Lutnick Receptive to GOP Critiques of BEAD, Declines to Commit to Approved Spending

Trump's nominee for Commerce Secretary said he wanted to review plans aproved by the Biden administration.

Lutnick Receptive to GOP Critiques of BEAD, Declines to Commit to Approved Spending
Screenshot of Howard Lutnick, President Donald Trump's pick for Secretary of Commerce, at Wednesday's hearing

WASHINGTON, Jan. 29, 2025 – Howard Lutnick, President Donald Trump’s pick to head the Commerce Department, said he was open to Republican criticisms of the Broadband Equity, Access, and Deployment program, and side-stepped questions about honoring existing approvals of state spending plans.

Three states received approval to start spending their slice of the $42.5 billion program in the final days of the Biden administration: Louisiana, Nevada, and Delaware.

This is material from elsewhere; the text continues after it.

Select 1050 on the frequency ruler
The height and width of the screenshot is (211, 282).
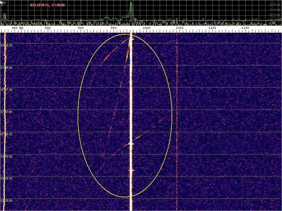[x=179, y=28]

Each state and territory is managing its own allocation and ultimately selecting the ISPs that will be participating within its borders, with Commerce’s National Telecommunications and Information Administration managing the program and setting guidelines.

Lutnick declined to commit to not making Nevada go through its project selection process again, responding to a question from Sen. Jacky Rosen, D-Nevada. Lutnick said that he wanted to review the state’s spending plan first.

“If it has been rigorously done and deeply efficient, and it’s the most efficient use to get broadband to your constituents, then it’s easy for me to commit to it,” he said. “But if there’s been errors or mistakes, you wouldn’t mind if we made it better. You wouldn't mind.”

Rosen and other Democratic lawmakers were not pleased. 

“The project has already been approved,” she said. “We are about to build out. Allocations and appropriations from Congress are not suggestions, it is the law.”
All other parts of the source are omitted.